You keep saying you don't know the answers to fairly fundamental questions about his life. Why do you not know? EG re education, last trauma, mental health, the nature of his crimes. You don't know these things yet seem adamant there is no addiction issues - but are you sure this the case?

You want to invite him to sleep on your sofa - but are missing some pretty core information.

How close are you to him, or the rest of his immediate family? Why have you not asked him about his life, such that you'd know these things?

OP, I worry - you have a kind heart and want to help, but seen incredibly naïve about the reality and challenge of what you are proposing.

What do his parents or siblings think? Do you have a DP/DH and / or DC - what do they think?

Hceey · 18/08/2024 07:28

@pinkdelight I am seeing the bigger picture. But, sometimes you need to focus on the detail.

Yes, I know him, but only as well as I can. He is an adult. I don't know what he does all the time. Just like I don't know what my own adult DS does all the time.
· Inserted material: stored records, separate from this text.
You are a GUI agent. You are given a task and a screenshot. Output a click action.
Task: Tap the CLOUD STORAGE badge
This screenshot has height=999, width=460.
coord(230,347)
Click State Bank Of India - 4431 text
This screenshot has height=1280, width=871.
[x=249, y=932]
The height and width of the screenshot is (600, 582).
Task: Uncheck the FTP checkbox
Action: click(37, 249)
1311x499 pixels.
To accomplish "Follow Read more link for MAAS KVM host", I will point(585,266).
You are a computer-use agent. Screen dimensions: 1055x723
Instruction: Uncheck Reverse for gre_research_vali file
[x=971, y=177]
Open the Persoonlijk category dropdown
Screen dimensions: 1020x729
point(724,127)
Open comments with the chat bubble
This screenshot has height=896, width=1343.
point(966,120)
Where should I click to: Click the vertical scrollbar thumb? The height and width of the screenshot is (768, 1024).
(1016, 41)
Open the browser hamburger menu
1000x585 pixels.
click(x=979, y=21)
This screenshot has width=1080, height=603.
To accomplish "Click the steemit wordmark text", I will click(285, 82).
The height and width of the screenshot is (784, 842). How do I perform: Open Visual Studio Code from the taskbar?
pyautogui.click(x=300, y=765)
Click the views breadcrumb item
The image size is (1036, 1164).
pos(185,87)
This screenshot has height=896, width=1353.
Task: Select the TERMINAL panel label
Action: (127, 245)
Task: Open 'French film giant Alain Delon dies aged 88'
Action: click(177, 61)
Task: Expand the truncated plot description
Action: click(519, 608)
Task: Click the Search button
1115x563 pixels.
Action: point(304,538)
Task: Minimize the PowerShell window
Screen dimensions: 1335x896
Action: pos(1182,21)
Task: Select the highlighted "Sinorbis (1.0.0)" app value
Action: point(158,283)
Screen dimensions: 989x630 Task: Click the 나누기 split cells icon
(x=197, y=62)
I have already made it clear, I give no excuse for DN past. However, he has been failed by the system. It's crap. And he is not the only one.

No, you are right. I don't know what life he has led in prison. I don't know who any of these people are he hangs out with inside or the homeless groups over the years. But, does it matter?

I want to help him, I posted because I lack understanding. I have been clear on that. It has to start somewhere and the system is not helping him. If I say fuck off you made your bed to him, then what? He keeps going in and out of prison. I get a call one day saying he's dead.

OP posts:
MrsCat1 · 18/08/2024 07:29

I'm afraid that JobCentre is a misnomer. They used to help you find jobs but they are really just a gateway to Universal Credit these days.

Does he have other family support? Are there any other 'good' people who could help? Do you live somewhere away from the old crowd he used to hang out with so that he won't fall back in with them?